Quando pisquei novamente, seus olhos permaneciam fixos aos meus, tão angustiados quanto antes, como se nada tivesse mudado, uma pequena frustração tomou conta de mim. Como poderia ele, sem nem tentar se esforçar, esperar tanto de mim? Levantei de minha cadeira, seus passos logo atrás dos meus. Puxei meu capuz sobre meus cabelos novamente, atravessando a sala, chegando mais uma vez à porta de entrada.

- Eu disse que não tinha nada novo para oferecer a você, não fiz nada que pudesse me deixar orgulhoso, muito menos feliz – aquelas palavras foram pronunciadas com um gosto amargo, como se já não suportasse mais aquilo, como se cada batimento de seu coração o irritasse profundamente.

Aquilo era o máximo que eu podia fazer, eu não era gentil, não entregava soluções, apenas pequenas opções, caminhos a serem seguidos, trazendo a tona às piores memórias das pessoas - vasculhando suas mentes mostrando a elas o que haviam feito, o que haviam vivido -, e essas então, tornavam-se toleráveis, deixavam de doer tanto, pois agora, não a carregavam sozinhas, era cruel, mas cada um deles segue o caminho que escolheu seguir, eu não tenho o poder de mudar isso, talvez fosse isso que ele não entendia.

- Vocês não precisam de motivos para viver, muito menos de mim.
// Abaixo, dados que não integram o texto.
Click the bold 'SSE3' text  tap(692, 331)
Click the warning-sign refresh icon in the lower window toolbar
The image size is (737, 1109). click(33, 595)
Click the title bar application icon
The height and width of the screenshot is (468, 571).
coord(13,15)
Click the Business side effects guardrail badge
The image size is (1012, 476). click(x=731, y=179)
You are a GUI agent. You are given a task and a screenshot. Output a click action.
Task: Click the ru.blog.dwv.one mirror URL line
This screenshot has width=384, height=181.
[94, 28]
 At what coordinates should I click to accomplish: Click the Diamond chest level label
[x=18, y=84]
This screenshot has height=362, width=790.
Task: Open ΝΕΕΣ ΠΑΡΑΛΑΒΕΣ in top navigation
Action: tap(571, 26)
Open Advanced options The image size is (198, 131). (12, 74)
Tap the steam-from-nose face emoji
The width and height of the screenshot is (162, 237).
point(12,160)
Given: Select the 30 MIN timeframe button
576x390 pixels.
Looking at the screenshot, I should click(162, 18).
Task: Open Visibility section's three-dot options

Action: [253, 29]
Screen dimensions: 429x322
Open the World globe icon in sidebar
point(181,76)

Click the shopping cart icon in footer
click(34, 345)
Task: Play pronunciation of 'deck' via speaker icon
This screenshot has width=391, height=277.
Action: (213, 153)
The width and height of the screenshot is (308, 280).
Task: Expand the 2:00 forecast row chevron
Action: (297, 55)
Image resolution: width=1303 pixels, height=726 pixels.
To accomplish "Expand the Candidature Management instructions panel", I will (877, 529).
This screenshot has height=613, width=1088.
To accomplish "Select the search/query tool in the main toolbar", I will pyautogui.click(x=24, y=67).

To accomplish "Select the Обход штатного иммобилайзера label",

Se vocês se lembram de mim com tanta frequência, significa que em algum momento não serei mais necessária em suas vidas, significa que desistiram delas e que nada do que poderiam ser à partir daqui importa, que tudo que fiz por vocês foi em vão. Vaguei por muitos mundos, e ninguém me manteve em suas memórias para sempre. – Falei antes de sair, sem olhar para trás, para todos aqueles que eu via, para todos aqueles que compartilhavam daquelas mesmas dores, naquele mesmo momento, para todos em todos os lugares em que estou nesse momento – Nunca pertenci, em momento algum, a vocês; nunca pertenci as suas personalidades, sou apenas um falso suporte. Encontrem suas próprias âncoras, façam de vocês mesmos um motivo de orgulho, não busquem suas felicidades na escuridão. Mudem suas vidas com suas próprias mãos.

Quando saí, fechei a porta. Sem esperar uma resposta. Não panejava mais voltar ali, pelo menos por algum tempo. Esperava não precisar mais habitar aquele lugar, esperava que a Tristeza não precisasse mais voltar ali.